Do you have any spark? Have you checked? If you DO have spark what is its quality of it? Is the spark strong and Blue or weak and Orange? If it is Orange you have a bad ignition Ignitor… The ignitor throws many people off because they see spark and think they are good to go and look no further…however all sparks are not created equal. Your problem description made me think about the Ignitor once I got past the weak cranking issue (which must be solved). If you have no spark at all then your crank sensor and coil will be suspect but since you had it running a little bit it suggests they are functioning somewhat. Test them anyway.

I would be highly suspicious of the Ignitor at this point in time… This assumes your Battery, ignition coils, cranks sensor, Ignition timing and engine compression are good. If all those items check out, it is then up to the ignitor to get your spark to proper strength. Look through the items listed as none of them are unimportant. I am very suspicious of your ignitor. I’d get another ignitor and see what you get.

I focused on the ignition system here because of your problem description…However… What happens when you shoot it with starting fluid? Does it start and run no problem? This is suggestive of fueling problems… so do that test of course.

Just some of the things I would go through… One of them is going to be the solution… Go through the items and check them off the list.

We’ve tested both crank and cam sensors. They’re both new as of a few months ago too… Thanks for replying.

It has no spark at all once we start cranking.
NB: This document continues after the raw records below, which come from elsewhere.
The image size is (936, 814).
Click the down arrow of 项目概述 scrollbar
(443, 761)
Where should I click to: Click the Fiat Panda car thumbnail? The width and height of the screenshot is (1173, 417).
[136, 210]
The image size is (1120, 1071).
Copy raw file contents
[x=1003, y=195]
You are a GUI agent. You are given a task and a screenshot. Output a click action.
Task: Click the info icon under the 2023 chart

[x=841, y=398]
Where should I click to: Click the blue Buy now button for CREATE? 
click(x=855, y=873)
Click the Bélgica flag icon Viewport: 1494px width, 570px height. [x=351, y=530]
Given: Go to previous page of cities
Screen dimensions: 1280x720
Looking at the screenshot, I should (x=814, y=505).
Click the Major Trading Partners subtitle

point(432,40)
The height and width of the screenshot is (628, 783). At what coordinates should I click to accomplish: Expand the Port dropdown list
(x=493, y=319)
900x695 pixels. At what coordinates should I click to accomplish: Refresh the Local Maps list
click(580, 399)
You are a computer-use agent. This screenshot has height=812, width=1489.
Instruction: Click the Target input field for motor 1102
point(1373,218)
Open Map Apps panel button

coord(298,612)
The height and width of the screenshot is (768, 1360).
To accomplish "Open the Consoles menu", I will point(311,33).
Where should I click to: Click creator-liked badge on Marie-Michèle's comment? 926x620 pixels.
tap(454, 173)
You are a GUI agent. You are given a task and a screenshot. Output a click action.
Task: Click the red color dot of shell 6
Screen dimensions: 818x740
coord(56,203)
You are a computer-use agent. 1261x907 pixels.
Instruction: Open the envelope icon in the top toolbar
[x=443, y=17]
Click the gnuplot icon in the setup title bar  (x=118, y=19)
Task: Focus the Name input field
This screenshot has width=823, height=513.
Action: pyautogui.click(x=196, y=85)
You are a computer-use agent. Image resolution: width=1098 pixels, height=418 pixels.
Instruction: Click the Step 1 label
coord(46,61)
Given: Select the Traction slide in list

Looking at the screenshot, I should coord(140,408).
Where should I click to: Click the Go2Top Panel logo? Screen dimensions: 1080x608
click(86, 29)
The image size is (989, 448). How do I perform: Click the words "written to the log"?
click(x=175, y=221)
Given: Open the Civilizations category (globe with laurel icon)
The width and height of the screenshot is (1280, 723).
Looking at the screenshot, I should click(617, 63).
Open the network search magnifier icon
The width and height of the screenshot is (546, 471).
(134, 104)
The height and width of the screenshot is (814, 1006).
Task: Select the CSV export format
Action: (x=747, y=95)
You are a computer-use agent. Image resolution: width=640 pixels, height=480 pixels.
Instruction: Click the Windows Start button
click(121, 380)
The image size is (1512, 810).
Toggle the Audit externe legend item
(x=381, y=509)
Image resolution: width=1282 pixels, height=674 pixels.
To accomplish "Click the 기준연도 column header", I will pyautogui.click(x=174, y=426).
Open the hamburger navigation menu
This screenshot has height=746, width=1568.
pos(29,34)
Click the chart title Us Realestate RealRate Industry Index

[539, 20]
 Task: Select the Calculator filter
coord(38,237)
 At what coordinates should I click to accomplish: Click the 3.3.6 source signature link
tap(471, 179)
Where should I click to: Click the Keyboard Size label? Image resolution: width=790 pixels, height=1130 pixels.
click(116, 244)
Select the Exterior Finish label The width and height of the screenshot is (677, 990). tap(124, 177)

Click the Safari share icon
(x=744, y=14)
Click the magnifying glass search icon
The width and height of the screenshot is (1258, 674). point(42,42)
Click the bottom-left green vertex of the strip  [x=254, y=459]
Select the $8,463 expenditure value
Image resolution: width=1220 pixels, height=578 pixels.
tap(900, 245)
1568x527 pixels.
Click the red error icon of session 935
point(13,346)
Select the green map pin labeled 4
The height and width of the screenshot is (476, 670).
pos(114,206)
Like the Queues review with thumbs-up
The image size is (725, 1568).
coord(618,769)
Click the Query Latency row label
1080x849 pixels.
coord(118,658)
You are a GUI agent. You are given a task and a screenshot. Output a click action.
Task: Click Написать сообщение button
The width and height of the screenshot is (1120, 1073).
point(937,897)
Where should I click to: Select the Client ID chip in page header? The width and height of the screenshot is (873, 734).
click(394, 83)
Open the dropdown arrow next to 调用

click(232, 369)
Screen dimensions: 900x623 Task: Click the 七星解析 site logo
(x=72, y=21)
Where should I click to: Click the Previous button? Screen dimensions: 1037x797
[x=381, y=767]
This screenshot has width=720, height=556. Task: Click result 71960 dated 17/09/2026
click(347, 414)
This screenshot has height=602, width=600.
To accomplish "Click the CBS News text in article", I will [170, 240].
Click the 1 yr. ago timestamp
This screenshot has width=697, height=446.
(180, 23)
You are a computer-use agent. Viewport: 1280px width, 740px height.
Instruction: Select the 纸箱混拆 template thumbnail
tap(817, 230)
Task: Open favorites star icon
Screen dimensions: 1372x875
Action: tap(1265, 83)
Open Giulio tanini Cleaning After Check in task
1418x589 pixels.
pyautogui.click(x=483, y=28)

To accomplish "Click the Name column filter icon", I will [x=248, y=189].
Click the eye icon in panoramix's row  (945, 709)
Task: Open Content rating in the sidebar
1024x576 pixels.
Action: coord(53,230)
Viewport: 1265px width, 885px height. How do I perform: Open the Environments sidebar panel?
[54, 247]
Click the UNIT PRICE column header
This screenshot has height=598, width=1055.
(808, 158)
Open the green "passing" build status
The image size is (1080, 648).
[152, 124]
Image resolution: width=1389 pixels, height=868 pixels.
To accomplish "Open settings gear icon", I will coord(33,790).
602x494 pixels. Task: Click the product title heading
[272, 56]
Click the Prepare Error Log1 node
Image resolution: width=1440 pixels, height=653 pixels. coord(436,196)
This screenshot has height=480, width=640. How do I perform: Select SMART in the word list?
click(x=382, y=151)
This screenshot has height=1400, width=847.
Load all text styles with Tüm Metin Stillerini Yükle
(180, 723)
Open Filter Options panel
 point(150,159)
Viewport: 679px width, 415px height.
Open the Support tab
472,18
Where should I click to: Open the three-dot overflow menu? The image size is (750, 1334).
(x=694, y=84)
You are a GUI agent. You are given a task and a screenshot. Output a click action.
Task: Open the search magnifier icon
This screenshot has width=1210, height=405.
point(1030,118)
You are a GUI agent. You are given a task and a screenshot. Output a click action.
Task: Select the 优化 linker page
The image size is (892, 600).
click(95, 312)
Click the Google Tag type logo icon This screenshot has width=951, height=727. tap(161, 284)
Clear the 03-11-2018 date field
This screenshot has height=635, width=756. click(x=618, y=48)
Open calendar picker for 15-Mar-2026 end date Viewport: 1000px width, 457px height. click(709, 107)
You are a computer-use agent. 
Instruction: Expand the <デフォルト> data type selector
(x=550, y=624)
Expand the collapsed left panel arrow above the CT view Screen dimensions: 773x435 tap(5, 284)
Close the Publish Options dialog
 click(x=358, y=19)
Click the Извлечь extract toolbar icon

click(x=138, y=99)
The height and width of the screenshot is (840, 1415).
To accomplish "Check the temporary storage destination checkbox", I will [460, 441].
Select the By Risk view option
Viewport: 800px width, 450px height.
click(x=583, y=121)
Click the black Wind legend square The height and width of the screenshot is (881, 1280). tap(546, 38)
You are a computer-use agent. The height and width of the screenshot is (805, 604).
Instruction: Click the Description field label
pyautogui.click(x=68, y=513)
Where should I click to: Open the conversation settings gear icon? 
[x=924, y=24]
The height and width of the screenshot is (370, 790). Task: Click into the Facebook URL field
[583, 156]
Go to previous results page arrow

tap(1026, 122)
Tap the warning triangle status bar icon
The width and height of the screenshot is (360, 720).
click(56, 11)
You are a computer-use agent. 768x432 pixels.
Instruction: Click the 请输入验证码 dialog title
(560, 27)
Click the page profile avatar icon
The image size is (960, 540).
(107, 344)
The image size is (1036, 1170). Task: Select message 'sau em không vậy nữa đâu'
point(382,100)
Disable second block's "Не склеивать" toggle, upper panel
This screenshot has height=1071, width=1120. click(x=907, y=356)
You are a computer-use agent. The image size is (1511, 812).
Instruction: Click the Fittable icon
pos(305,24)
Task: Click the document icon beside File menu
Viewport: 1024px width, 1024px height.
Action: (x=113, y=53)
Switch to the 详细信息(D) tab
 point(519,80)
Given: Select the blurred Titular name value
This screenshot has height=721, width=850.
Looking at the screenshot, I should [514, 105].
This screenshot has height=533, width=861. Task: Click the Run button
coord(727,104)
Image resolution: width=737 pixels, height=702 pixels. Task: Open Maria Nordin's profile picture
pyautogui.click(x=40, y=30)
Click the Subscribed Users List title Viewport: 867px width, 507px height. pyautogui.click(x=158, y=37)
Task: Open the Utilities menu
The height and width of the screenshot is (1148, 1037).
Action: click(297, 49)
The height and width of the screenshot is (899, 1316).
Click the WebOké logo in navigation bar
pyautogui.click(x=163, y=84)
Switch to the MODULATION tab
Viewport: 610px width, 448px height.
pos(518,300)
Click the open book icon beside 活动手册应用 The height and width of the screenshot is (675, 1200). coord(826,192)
We have rechecked the timing and it all seems fine… I’ll check it again just to be 100% sure on that. And it was only “turning over” weakly that one time. Now it cranks without any hesitation or rumbling as was per usual… it just can’t start. Spark plugs are all new, too. What I did notice was that when it did briefly start, the alternator was unhooked but still plugged in electronically. We had disconnected the ECU and then reinstalled it. I’m convinced we should repeat what we did and see if it starts again. But it IS a spark issue.
Thanks for replying.

You have to be CERTAIN that you are getting power to the coils and ecu while the ignition is in the crank position. It is not uncommon to have an ignition switch fail in this manner… Power in the ON position…then it loses power while cranking…then power returns when key springs back to the ON/Run position.

The first time I encountered this wasn’t pretty…but eventually it was sniffed out. It is possible and its cheap insurance just for your sanity, to be honest. If you want…just bridge power to the ignition wire so you know its got steady uninterrupted power…then crank away. Take the responsibility for ignition power away from the ignition switch for a temp test… Not hard to do real quick.

How did you test the sensors…do you have a sensor tester? Ohm-ing them out is not a valid test. But I suppose if they are all now new the problem is not likely there tho…not impossible honestly… A diagnostic computer is invaluable in these instances…and if you like old school… The old Actron CP9087 is still a trusty dusty companion I still use to this day.

Not a common failure, and I don’t remember what vehicle I was working on, but I didn’t have spark during crank, metered the lack of signal from the ECU. I unplugged Ecu. Connector looked clean . Plugged it back in and truck started right up. Cleaned the connector and had no problems since.

Worked on it yesterday and switched out the camshaft position sensor for a new one (again). The wiring had been taped from when I previously installed the last CPS so I soldered them back together. It tested good. The car started. Turned it off and started it again just to be sure. It started right up so we started reattaching accessories. I went to start it again and it just cranked… Tried again, and spark is gone. We tested the crankshaft position sensor and it was grounded when it shouldn’t have been…? At this point I’m thinking it is definitely electrical. I am so baffled by this car!!